> THE DATA
________

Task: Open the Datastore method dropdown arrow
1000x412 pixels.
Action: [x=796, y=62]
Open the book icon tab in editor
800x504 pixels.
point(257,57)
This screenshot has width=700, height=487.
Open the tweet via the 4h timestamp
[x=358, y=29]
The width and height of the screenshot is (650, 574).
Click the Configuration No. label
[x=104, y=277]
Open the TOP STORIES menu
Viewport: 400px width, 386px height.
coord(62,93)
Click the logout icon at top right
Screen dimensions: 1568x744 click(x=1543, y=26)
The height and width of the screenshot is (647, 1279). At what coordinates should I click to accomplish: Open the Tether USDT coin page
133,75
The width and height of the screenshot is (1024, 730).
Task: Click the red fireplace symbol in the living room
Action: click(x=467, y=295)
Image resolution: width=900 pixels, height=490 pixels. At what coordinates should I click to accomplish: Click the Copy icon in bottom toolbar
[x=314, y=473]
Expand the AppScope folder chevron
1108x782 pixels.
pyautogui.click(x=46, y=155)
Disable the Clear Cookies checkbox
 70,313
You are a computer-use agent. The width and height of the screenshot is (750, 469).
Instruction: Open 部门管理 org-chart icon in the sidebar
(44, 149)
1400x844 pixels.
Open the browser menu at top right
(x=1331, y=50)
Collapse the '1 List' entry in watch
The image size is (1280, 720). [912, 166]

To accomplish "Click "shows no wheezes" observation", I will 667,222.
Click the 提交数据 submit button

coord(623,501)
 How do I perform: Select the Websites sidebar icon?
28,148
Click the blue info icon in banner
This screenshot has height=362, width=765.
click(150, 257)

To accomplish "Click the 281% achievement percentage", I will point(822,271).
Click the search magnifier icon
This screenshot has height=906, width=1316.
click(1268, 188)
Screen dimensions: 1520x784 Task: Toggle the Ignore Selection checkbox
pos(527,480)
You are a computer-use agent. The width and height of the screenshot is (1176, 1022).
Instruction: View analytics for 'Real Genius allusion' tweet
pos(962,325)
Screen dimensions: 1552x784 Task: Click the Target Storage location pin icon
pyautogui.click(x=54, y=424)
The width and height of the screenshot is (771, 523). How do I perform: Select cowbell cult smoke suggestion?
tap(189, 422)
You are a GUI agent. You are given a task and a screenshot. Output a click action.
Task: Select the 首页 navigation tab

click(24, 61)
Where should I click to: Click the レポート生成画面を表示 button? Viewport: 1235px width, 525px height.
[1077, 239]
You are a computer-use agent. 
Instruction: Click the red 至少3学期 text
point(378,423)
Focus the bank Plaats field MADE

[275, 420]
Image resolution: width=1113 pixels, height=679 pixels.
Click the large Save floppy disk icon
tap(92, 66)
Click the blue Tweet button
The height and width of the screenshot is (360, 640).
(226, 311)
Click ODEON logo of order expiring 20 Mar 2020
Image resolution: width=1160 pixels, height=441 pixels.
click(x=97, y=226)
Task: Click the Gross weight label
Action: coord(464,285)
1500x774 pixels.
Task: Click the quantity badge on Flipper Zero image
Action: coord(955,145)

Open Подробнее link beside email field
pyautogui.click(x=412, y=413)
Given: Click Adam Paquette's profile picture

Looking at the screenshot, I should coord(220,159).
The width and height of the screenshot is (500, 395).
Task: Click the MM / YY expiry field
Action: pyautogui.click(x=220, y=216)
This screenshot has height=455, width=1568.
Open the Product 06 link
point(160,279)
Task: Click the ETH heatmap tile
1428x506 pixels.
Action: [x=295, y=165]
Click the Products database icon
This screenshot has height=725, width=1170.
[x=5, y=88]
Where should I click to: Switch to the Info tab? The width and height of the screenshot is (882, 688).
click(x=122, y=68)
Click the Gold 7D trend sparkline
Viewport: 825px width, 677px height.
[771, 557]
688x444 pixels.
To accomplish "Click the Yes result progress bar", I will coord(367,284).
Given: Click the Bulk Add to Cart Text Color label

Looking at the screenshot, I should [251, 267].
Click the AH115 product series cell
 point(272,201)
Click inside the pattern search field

________

> ASSIGNED TASK
Of all the entries above, repeat only the lines from the line that has "Click the large Save floppy disk icon" to the line that has "Task: Click the ETH heatmap tile", both lines included, exactly.

> ANSWER BOX
Click the large Save floppy disk icon
tap(92, 66)
Click the blue Tweet button
The height and width of the screenshot is (360, 640).
(226, 311)
Click ODEON logo of order expiring 20 Mar 2020
Image resolution: width=1160 pixels, height=441 pixels.
click(x=97, y=226)
Task: Click the Gross weight label
Action: coord(464,285)
1500x774 pixels.
Task: Click the quantity badge on Flipper Zero image
Action: coord(955,145)

Open Подробнее link beside email field
pyautogui.click(x=412, y=413)
Given: Click Adam Paquette's profile picture

Looking at the screenshot, I should coord(220,159).
The width and height of the screenshot is (500, 395).
Task: Click the MM / YY expiry field
Action: pyautogui.click(x=220, y=216)
This screenshot has height=455, width=1568.
Open the Product 06 link
point(160,279)
Task: Click the ETH heatmap tile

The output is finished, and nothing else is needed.